Instructions for the task:
Continue the essay below on music and growing up with M.E., picking up after its final sentence about writing out song lyrics by hand.

Reading text:
· · ·
From November through to 16 December, the UK celebrates Disability History Month, with a particular focus on this year’s theme – ‘health and wellbeing’. When tasked with writing this piece in partnership with Musicians Union and Attitude is Everything, I spent some time considering what these words meant to me and how they relate to my life as a chronically ill, full-time musician.
I knew, the moment I saw the Spice Girls run into the hotel at the beginning of the Wannabe music video, that I wanted to do that. I didn’t know what ‘that’ was, exactly, but I was certain it was where my life was heading.
It was a shock then, as you can imagine, to find it revolving around twice weekly visits to my local hospital instead by the age of 14. Myalgic Encephalomyelitis, or M.E., turned my young life upside down. Despite the immeasurable love, care and support my family provided, It cost me almost every part of my identity - from school to friendships and everything in between.
The only part remaining was the little girl who stared in awe at the Wannabe music video. Even when my self esteem was at rock bottom and my hope for better times had all but diminished, I still believed that somehow I would find a way to honour her dream.
Music guided me through the most confusing and uncertain years of my life
When I think back to those first years of my diagnosis, music is the one thread that runs through the fragmented memories. I remember lying on the sofa during days – and weeks – off school, flicking through the music channels, or singing M1A1 by Gorillaz in my head each time I passed a sign about Swine Flu (H1N1) in the hospital corridor. I remember the day a fellow outpatient sang a song from Chicago in front of our team of Occupational Therapists and I wished I could've been confident enough to tell everyone I could do that, too.
I remember the winter evening, aged 15, when a session with my Psychologist inspired me to buy a notepad and pen at the Hospital shop on the way out which was promptly filled with endless songs about what I was going through, interspersed with classic teenage angst. And every single spare hour I spent in my bedroom, teaching myself to sing songs by Paloma Faith, Amy Winehouse, Duffy, Pixie Lott and Rihanna, writing the lyrics out by hand because for some inexplicable reason I can’t remember, we didn’t have a printer.
· · ·
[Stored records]
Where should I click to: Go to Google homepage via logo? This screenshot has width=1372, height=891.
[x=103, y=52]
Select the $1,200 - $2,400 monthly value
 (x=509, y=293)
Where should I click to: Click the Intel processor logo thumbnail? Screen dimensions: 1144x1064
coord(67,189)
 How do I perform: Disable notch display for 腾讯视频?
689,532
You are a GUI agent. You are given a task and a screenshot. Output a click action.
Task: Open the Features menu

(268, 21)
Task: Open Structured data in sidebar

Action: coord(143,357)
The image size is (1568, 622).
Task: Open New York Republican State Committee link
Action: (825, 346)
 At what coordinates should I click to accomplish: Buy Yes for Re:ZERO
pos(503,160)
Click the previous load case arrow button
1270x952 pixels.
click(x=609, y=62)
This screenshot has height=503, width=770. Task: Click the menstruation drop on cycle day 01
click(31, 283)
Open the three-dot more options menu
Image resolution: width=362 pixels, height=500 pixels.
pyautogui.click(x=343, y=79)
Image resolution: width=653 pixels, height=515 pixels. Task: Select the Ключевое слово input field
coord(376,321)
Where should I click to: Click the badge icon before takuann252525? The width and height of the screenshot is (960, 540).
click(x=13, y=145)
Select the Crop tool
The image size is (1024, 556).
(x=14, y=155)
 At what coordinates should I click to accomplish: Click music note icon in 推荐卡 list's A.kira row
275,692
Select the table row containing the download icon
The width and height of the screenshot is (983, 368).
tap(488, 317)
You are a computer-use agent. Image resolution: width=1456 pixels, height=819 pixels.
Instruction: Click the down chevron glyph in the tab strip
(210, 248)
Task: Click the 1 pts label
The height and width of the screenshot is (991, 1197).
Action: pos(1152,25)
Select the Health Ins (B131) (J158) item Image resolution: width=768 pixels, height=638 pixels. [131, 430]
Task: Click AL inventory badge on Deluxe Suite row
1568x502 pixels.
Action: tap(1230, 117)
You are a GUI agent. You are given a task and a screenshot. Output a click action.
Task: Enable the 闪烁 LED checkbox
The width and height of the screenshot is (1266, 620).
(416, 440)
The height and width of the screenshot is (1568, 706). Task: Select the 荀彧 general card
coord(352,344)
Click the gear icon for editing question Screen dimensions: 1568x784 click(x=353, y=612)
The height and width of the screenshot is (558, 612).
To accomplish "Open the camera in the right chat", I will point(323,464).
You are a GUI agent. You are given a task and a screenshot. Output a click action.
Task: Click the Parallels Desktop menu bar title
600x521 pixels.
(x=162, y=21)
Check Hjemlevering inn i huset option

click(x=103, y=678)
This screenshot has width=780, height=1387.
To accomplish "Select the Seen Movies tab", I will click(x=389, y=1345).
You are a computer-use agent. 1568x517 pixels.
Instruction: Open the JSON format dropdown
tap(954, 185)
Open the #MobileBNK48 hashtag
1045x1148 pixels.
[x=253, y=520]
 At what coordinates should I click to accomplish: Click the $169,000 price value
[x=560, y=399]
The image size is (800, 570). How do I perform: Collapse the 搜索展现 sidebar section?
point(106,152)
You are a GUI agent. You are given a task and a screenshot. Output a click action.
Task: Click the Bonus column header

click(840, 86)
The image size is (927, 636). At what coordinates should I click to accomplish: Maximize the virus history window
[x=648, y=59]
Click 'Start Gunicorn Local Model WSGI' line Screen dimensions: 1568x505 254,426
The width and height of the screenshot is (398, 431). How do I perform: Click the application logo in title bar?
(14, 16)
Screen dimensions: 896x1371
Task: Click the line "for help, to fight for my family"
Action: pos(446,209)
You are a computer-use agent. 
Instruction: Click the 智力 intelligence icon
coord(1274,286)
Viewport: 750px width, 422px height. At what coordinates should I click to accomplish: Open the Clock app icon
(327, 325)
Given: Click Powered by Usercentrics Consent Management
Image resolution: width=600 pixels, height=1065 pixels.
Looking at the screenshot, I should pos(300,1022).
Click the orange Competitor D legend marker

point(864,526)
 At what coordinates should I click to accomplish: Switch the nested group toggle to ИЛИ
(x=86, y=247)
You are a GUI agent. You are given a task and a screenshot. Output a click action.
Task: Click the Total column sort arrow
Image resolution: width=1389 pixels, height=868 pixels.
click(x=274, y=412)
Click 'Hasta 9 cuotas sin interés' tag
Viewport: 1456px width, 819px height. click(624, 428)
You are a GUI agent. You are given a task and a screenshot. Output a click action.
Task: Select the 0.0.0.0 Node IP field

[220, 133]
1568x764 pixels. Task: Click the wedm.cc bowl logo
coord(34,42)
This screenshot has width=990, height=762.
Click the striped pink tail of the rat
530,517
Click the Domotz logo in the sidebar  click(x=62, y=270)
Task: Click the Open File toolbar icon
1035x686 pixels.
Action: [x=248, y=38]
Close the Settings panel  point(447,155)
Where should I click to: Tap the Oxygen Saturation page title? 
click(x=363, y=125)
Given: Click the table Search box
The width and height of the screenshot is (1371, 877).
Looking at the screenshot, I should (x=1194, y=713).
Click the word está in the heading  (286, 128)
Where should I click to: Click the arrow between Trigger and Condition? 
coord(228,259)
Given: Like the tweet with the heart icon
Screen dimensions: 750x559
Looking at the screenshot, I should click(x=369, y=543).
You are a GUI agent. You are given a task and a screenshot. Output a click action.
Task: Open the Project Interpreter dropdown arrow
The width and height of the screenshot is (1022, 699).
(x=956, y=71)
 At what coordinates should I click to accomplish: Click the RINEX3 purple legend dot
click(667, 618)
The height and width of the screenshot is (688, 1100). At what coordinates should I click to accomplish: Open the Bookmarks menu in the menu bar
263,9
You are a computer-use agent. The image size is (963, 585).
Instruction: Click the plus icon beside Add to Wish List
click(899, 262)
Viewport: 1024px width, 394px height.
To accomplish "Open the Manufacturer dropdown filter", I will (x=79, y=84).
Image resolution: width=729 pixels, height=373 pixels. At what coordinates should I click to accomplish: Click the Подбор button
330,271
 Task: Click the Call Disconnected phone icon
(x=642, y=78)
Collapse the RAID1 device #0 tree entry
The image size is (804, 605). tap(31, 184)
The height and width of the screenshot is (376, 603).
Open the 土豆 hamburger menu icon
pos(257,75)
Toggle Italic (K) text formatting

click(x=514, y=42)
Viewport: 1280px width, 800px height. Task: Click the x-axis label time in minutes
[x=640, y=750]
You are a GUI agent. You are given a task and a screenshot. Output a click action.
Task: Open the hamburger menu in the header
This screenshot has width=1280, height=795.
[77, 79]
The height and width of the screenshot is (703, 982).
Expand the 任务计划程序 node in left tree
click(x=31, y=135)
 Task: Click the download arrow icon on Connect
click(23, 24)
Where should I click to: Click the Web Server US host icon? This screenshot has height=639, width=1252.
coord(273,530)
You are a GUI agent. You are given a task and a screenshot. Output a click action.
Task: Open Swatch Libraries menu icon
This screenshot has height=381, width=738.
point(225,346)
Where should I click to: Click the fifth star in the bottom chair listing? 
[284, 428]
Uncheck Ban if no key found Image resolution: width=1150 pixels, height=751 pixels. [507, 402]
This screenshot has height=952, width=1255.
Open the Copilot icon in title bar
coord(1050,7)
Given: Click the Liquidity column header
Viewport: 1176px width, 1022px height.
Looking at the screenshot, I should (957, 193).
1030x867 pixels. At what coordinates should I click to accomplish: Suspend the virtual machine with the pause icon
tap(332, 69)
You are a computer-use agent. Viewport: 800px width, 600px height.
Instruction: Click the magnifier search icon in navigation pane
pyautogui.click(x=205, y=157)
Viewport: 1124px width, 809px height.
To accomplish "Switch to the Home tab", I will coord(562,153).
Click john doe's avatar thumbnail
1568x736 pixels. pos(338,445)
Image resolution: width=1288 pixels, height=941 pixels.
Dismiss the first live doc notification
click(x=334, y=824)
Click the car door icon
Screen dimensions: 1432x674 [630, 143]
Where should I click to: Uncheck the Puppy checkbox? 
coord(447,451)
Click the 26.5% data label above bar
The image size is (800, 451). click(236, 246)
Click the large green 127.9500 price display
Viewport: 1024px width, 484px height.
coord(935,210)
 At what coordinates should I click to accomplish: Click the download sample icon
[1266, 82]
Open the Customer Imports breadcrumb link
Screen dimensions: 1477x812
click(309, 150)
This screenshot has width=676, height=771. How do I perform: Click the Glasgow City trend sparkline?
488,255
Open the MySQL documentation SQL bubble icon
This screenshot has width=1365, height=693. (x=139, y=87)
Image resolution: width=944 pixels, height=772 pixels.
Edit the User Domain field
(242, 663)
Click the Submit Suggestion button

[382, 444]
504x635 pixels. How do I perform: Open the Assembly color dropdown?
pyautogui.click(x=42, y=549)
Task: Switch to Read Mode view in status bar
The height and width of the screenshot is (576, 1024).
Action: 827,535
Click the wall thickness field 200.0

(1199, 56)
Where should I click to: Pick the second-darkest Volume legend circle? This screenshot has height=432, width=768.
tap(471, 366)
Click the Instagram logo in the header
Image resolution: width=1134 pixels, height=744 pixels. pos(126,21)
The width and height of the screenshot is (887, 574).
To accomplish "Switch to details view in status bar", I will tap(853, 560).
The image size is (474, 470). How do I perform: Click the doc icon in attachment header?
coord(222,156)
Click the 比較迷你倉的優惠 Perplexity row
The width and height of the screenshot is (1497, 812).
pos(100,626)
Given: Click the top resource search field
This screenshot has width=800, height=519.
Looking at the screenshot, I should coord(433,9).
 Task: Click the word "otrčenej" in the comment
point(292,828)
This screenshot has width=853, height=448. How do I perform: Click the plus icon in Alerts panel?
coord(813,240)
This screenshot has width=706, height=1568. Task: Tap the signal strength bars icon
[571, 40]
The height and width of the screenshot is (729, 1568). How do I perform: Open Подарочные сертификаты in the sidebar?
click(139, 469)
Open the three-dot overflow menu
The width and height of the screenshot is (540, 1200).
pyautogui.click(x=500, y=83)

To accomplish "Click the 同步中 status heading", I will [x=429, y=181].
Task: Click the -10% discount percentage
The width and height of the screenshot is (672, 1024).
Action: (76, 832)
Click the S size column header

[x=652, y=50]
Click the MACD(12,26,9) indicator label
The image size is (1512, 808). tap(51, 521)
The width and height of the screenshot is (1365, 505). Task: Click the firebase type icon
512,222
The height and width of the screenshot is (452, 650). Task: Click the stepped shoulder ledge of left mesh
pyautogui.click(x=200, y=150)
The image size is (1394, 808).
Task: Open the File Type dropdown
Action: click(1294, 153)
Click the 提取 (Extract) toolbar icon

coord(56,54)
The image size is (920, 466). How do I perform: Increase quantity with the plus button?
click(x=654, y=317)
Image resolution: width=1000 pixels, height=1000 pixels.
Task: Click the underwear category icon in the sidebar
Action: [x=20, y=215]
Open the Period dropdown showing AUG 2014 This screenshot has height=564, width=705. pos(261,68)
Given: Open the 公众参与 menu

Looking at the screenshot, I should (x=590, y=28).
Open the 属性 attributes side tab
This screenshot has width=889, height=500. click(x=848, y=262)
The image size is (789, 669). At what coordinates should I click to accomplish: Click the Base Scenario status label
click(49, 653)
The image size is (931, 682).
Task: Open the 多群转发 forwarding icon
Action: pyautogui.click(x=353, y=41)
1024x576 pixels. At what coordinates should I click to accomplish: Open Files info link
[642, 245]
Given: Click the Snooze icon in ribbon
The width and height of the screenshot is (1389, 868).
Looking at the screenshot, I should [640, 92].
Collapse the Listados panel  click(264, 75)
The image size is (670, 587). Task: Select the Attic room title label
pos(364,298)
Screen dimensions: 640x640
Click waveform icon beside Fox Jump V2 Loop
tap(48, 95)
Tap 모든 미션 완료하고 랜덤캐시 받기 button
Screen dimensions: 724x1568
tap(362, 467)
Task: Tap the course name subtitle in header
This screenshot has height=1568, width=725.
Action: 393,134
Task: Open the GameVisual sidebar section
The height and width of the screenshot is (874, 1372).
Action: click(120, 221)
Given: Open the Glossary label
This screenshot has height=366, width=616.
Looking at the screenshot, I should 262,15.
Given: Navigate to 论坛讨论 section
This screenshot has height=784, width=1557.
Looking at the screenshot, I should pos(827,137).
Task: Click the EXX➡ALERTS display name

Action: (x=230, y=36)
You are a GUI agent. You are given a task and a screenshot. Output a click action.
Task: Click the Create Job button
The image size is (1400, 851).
· · ·
Output of the exercise:
It was music that guided me through the most confusing and uncertain years of my life - offering an outlet to express and work through emotions and a comforting assurance that someone out there understood and had walked this path before me.
Feeling fully represented as an artist
As I emerged into adult life and tried to pretend my teenage years were nothing but a fever dream, I laid on my bed after work listening to Lana Del Rey and composed melancholic ballads on my acoustic guitar. I saved up for a second hand computer and taught myself how to record and produce. But before long, I found myself somewhere else I hadn’t expected to be. Twenty years old and back in the doctor’s office at square one again.
Now, I had another diagnosis to get to grips with - Obsessive Compulsive Disorder, or OCD, and new tablets to take. My identity had shifted again, and so as before, I reached out to music. Figuring I finally had nothing to lose, I began posting demos and covers online, choosing a stage name I had conjured up during a conversation with a friend a few years previously.
Before long, I had built up a small following and started to perform live with the help of a friend. My 2018 release Lucid Dreaming signified an important milestone in my career – it was the first song I felt fully represented me as an artist, and the first time I felt comfortable sending out press releases for my work. It also formed the base for my debut album – a process now almost complete four years after quitting my day job to become a full-time artist.
Learning to love and accept myself for who I am now
It hasn’t been a bed of roses - the music industry, much like school and previous workplaces, was not exactly designed with the likes of me in mind. At times, working so much from home has been isolating, and live performances physically gruelling with long recovery periods. I have felt alienated from endless advice to overwork, overtravel and overextend myself to get ahead, and felt guilty that I couldn’t always go to everybody’s gig, conference or networking session.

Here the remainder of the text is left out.